02/09/2025
Mientras el resto de los fabricantes diseñaban autos con volantes y pedales, la visión de Saab, con su herencia de aviación, era radical: ¿y si manejáramos un coche como si fuera un avión de combate?
Así nació un prototipo experimental basado en el Saab 9000 que no tenía volante ni pedales. En su lugar, el conductor controlaba la dirección, la aceleración y el frenado con un solo joystick ubicado en la consola central.

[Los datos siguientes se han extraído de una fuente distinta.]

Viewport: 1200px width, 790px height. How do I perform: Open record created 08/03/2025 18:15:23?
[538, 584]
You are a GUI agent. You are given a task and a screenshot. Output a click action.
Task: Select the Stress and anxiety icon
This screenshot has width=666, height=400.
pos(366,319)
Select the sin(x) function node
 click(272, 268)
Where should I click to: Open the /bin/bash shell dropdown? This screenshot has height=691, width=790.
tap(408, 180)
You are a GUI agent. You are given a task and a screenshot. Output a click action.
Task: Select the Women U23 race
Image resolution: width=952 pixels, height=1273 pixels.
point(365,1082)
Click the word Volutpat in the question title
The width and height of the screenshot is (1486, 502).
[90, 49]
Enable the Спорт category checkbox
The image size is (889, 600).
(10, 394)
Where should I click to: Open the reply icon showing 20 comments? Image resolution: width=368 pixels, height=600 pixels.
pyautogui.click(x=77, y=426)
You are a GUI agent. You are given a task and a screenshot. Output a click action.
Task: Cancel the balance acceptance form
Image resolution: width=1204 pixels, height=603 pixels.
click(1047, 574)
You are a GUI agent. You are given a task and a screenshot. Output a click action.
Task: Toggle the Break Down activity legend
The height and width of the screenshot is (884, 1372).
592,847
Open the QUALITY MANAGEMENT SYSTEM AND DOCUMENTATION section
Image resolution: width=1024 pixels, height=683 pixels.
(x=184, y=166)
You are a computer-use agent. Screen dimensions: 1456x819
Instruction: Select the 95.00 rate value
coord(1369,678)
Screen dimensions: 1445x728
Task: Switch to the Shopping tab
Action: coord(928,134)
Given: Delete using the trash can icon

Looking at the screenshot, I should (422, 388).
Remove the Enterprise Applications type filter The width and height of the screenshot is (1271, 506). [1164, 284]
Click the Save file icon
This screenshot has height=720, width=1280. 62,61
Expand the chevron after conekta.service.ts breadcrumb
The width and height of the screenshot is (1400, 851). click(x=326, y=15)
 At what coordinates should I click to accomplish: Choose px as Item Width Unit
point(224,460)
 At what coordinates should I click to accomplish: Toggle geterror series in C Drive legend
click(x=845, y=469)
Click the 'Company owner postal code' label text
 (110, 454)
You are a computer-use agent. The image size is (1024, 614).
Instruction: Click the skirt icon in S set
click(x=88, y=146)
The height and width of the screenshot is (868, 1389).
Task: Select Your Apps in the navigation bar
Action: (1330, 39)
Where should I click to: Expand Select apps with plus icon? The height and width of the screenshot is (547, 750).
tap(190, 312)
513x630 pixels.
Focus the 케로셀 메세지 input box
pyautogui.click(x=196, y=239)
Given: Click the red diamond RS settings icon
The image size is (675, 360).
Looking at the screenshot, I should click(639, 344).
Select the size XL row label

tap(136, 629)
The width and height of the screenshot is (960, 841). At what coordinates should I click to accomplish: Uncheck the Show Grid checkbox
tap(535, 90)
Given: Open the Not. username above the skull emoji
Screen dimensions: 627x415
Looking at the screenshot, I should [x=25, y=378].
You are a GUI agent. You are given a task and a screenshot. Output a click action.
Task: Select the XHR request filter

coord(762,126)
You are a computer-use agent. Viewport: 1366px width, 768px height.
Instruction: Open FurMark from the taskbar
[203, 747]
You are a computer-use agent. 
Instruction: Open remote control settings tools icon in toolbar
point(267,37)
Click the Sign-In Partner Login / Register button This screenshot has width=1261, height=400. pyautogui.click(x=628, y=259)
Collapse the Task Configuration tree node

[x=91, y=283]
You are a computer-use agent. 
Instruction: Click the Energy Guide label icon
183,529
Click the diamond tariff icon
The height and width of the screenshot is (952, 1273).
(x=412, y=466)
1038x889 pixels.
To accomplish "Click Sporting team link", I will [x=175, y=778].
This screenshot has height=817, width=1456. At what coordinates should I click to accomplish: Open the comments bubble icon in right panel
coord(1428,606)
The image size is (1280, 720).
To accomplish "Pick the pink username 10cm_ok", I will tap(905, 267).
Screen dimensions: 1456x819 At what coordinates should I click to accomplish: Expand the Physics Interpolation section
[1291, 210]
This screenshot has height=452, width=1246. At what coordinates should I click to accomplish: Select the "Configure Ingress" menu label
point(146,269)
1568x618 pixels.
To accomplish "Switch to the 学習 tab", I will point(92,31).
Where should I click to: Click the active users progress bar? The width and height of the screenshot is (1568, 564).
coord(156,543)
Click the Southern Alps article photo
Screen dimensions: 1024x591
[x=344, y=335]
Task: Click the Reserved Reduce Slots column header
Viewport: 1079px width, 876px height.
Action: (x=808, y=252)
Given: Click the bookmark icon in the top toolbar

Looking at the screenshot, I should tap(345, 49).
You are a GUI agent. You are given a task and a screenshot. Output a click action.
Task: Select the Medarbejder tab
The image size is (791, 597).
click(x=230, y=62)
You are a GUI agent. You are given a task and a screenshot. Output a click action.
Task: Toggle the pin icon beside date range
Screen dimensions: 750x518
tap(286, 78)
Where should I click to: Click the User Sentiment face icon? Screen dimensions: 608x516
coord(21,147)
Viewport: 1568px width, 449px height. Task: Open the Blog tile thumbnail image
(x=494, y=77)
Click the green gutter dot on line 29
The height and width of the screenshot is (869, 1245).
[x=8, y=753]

El sistema, llamado "drive-by-wire", reemplazaba las conexiones mecánicas por señales electrónicas, una tecnología que hoy es común en aviones, pero que en los años 90 era una absoluta locura para un auto de calle.
¿Por Qué No Llegó al Mercado?
A pesar de su ingeniería visionaria, el Proyecto Prometheus no pasó de ser un prototipo. Las razones eran diversas y revelan lo adelantado que estaba a su tiempo:
Altos costos: La tecnología de los años 90 hacía que el sistema fuera extremadamente caro de producir.
Falta de regulación: En ese momento, no existían leyes de tráfico que permitieran la certificación de vehículos sin volantes.
Aceptación pública: La idea de confiar la vida del conductor a un sistema electrónico, sin respaldo mecánico, era demasiado radical para el mercado de consumo.
Aunque el proyecto no se concretó, sentó las bases para muchas tecnologías que hoy damos por sentadas, como el control electrónico de aceleración (drive-by-wire), los frenos por cable en los autos eléctricos y los sistemas de dirección asistida electrónica.